Work instruction 1
Under the census guide, which date determines who should be counted in a home?
Work instruction 2
Continue the census guide from its final sentence.

2020 Census Guide
Once a decade, America holds its constitutionally mandated census count. Every census aims to count the entire population of the country, and at the location where each person usually lives. The 2020 Census will be the 24th time that the country has counted its population since 1790.
Who is counted?
Everyone living in the 50 states, District of Columbia, and five U.S. territories is required by law to be counted in the 2020 Census.
Respondents should count everyone who is living in their home on April 1, 2020.
- This includes people living here who are not citizens of the United States. There will not be a question about citizenship on the 2020 Census. Census guides are available in multiple languages.
- College students who live away from home should count themselves at the on- or off-campus residence where they live and sleep most of the time. For example, an MU student in Columbia might consider O’Fallon, Missouri their “home town,” but they need to count themselves at their residence in Columbia.
- Even babies should be counted! Young children are one of the groups at risk of being undercounted.
Why Your Answers Matter
Census results = representation, funding, and services.
- Representation: Census numbers determine the number of seats a state has in the U.S. House of Representatives and determines the districts for state government.
- As a result of the 2010 Census, Missouri lost a congressional seat and hundreds of millions of dollars in federal funding.

Data block
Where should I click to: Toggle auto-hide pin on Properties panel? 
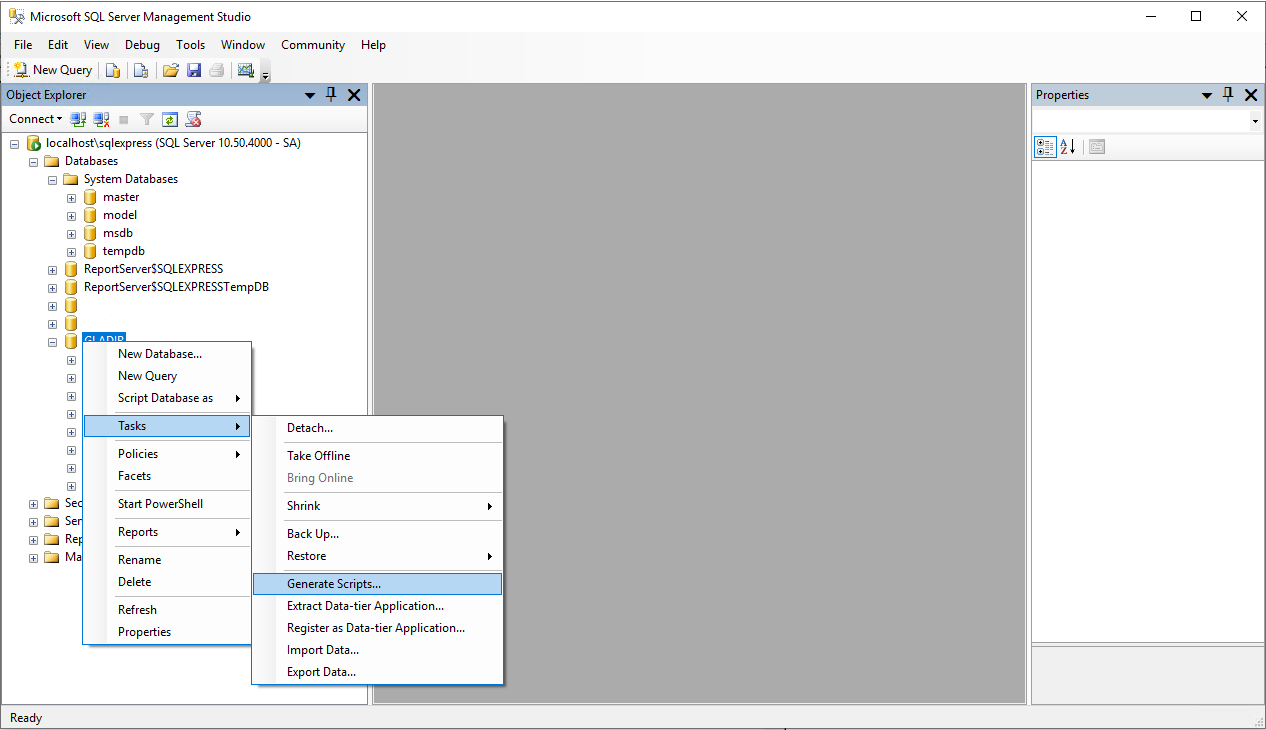[x=1228, y=94]
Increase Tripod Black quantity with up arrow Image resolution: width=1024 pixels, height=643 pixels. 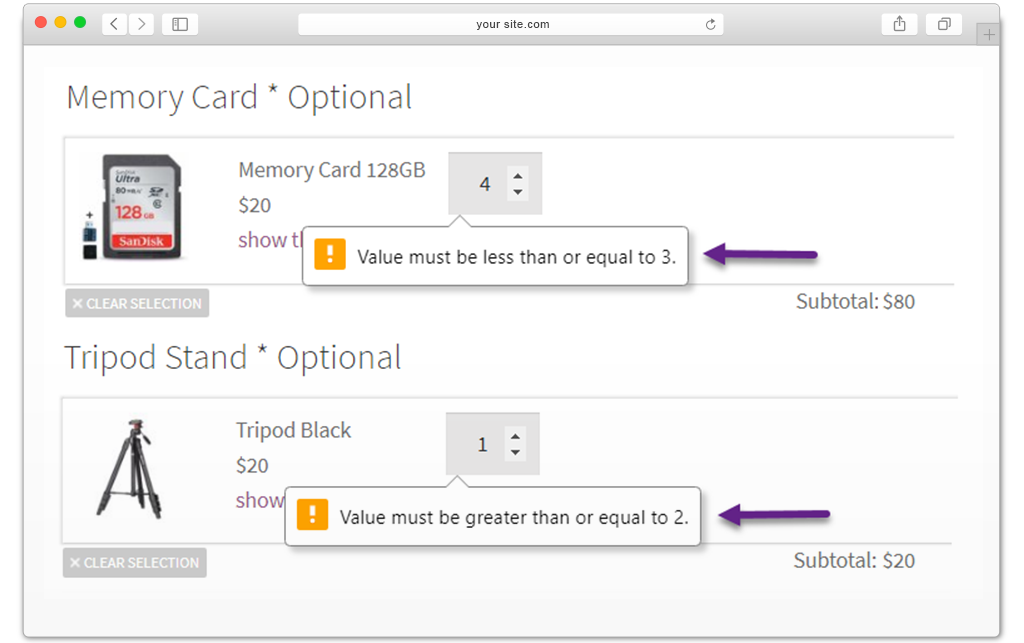[x=514, y=437]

Answer space 1
April 1, 2020.

Answer space 2
- Funding: Census numbers guide the distribution of between $600 and $800 billion in federal funding to local communities yearly. Missouri received approximately $16.5 billion in federal funds in Fiscal year 2016, which were directly calculated from census data.
- For every person undercounted, Missouri forfeits an estimated $1,272 in federal dollars.
- Planning: Census numbers are used in the creation and upkeep of local services such as roads, schools, hospitals, senior centers, emergency services and libraries.
- Businesses: The demographic data are used in the creation of factories, locating business headquarters and stores, as well as the ability to recruit employees and conduct market research.
On the census questionnaire you will be asked a simple set of questions about yourself and everyone who is living with you on April 1, 2020.
- You can find the questions that will be asked, tips for responding and information on how the Census Bureau will use your answers here.
The questionnaire can be completed online, by phone or by mail.
- Each home will receive an invitation in the mail to respond.
- Online: For the first time in history, there will be the option to fill out the census online.
- By phone: 1-800 numbers will be available to give the response over the phone.
- In writing: A paper form will be mailed to each household.
- In person: Census volunteers will visit homes that haven’t responded to the 2020 Census to make sure everyone is counted.
The answers you provide are used only to produce statistics. You are kept anonymous: The Census Bureau is not permitted to publicly release your responses in any way that could identify you or anyone else in your home.
- The Census Bureau is bound by Title 13 of the U.S. Code to keep your information confidential. Under Title 13, the Census Bureau cannot release any identifiable information about you, your home, or your business, even to law enforcement agencies.
- Strict policies and safeguards protect the confidentiality of your information. Before releasing data products, the Census Bureau verifies that they meet its confidentiality standards.
- The Census Bureau will not send unsolicited emails to request your participation in the 2020 Census. Do not reply to an email, do not click on any links, and do not open any attachments. Forward the email or website URL to the Census Bureau at firstname.lastname@example.org.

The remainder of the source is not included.